I'm a new user. I have to install claudera to do a study on big data. I wanted to know what are the limits of claudera when it is installed on vm ware. The results of the case studies on the data, are reliable?
thanks to all in advance.
Are you referring to an installation of the VMware flavor of the QuickStart VM? If so, the software inside is precisely the same as you would use for a "direct" install. So yes, that is a reliable test bed.
I have installed the QuickStart VM. Now, I do not have large amounts of data (Big Data).
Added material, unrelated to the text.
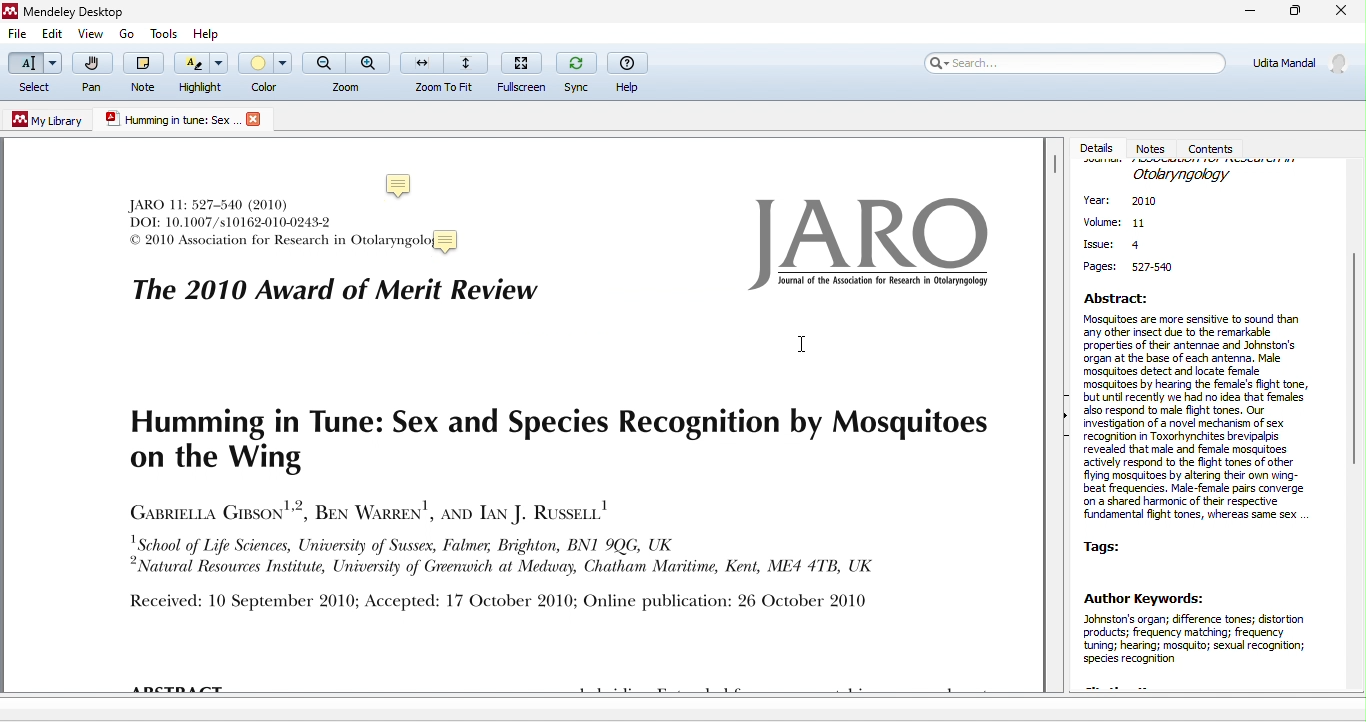  What do you see at coordinates (445, 71) in the screenshot?
I see `zoom to fit` at bounding box center [445, 71].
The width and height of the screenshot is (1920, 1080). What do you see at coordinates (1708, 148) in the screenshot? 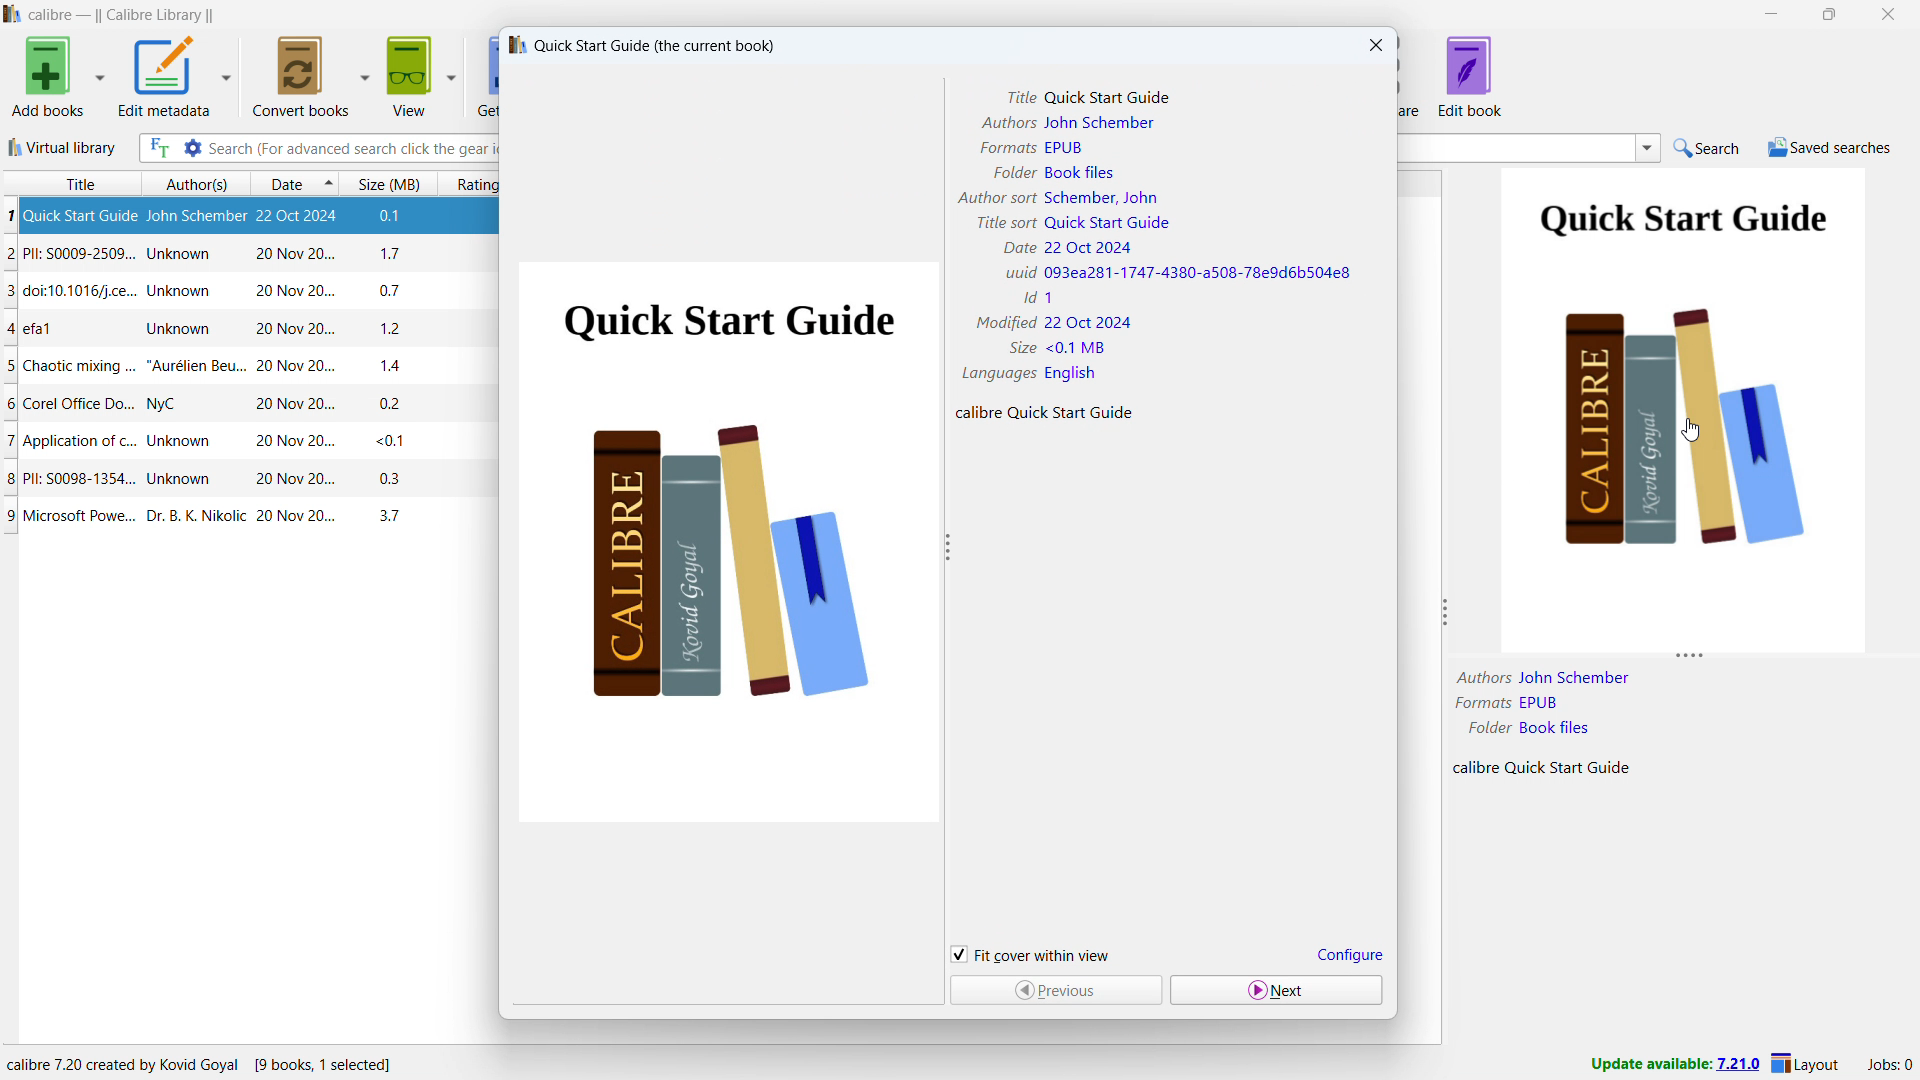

What features can be tested even though I do not have large amounts of data and at the same time having acceptable results (almost close to those obtained in a normal contensto Big Data)?
With QuickStart can also simulate a cluster of nodes?
thanks in advance
You can run any Hadoop example of your choosing on the Quickstart VM. It should have all the components there and ready to run mapreduce or HBase or other Hadoop examples of any kind. (There are lots of examples available in the various O'Reilly books and on the internet/github)
You could also add VMs to make a miniature (eg. 3 node) cluster using the Quickstart VM as the master node, but I would not think that chaining three Quickstart VMs together into a cluster would work, because Cloudera Manager and the mgmt services would be installed on each of the nodes and that's not a proper configuration. You should just create some generic Linux VMs and use Cloudera Manager to deploy CDH to them and add them to your cluster.
Please note that the Quickstart VM is intended to demo Hadoop features only. It is not going to be a good way for you to performance test Hadoop and get benchmark data about production cluster throughput, etc.